EXERCISE BRIEF: Your task is to give the data again, exactly, with every line intact.

DATA TO PROCESS:
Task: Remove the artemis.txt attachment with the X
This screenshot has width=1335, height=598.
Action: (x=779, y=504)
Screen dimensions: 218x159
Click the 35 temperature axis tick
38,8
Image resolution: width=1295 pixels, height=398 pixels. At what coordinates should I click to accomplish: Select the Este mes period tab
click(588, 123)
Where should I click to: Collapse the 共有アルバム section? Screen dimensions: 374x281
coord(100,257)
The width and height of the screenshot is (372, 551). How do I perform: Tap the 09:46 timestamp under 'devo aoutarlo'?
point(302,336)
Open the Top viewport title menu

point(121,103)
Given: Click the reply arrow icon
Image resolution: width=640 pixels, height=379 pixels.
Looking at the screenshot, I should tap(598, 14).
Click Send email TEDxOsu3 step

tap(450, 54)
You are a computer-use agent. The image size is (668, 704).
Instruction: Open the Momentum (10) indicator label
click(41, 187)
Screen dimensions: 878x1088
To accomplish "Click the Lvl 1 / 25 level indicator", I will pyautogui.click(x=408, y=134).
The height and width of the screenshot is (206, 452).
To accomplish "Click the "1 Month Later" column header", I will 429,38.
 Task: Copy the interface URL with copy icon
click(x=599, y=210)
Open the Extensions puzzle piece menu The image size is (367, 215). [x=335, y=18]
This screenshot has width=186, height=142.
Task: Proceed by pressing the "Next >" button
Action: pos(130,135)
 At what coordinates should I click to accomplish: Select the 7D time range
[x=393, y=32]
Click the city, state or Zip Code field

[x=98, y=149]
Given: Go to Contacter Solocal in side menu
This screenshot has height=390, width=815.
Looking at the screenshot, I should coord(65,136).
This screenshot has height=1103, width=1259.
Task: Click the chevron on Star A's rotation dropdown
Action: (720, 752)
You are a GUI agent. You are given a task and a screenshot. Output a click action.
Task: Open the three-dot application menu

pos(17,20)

ANSWER BOX:
Task: Remove the artemis.txt attachment with the X
This screenshot has width=1335, height=598.
Action: (x=779, y=504)
Screen dimensions: 218x159
Click the 35 temperature axis tick
38,8
Image resolution: width=1295 pixels, height=398 pixels. At what coordinates should I click to accomplish: Select the Este mes period tab
click(588, 123)
Where should I click to: Collapse the 共有アルバム section? Screen dimensions: 374x281
coord(100,257)
The width and height of the screenshot is (372, 551). How do I perform: Tap the 09:46 timestamp under 'devo aoutarlo'?
point(302,336)
Open the Top viewport title menu

point(121,103)
Given: Click the reply arrow icon
Image resolution: width=640 pixels, height=379 pixels.
Looking at the screenshot, I should tap(598, 14).
Click Send email TEDxOsu3 step

tap(450, 54)
You are a computer-use agent. The image size is (668, 704).
Instruction: Open the Momentum (10) indicator label
click(41, 187)
Screen dimensions: 878x1088
To accomplish "Click the Lvl 1 / 25 level indicator", I will pyautogui.click(x=408, y=134).
The height and width of the screenshot is (206, 452).
To accomplish "Click the "1 Month Later" column header", I will 429,38.
 Task: Copy the interface URL with copy icon
click(x=599, y=210)
Open the Extensions puzzle piece menu The image size is (367, 215). [x=335, y=18]
This screenshot has width=186, height=142.
Task: Proceed by pressing the "Next >" button
Action: pos(130,135)
 At what coordinates should I click to accomplish: Select the 7D time range
[x=393, y=32]
Click the city, state or Zip Code field

[x=98, y=149]
Given: Go to Contacter Solocal in side menu
This screenshot has height=390, width=815.
Looking at the screenshot, I should coord(65,136).
This screenshot has height=1103, width=1259.
Task: Click the chevron on Star A's rotation dropdown
Action: (720, 752)
You are a GUI agent. You are given a task and a screenshot. Output a click action.
Task: Open the three-dot application menu

pos(17,20)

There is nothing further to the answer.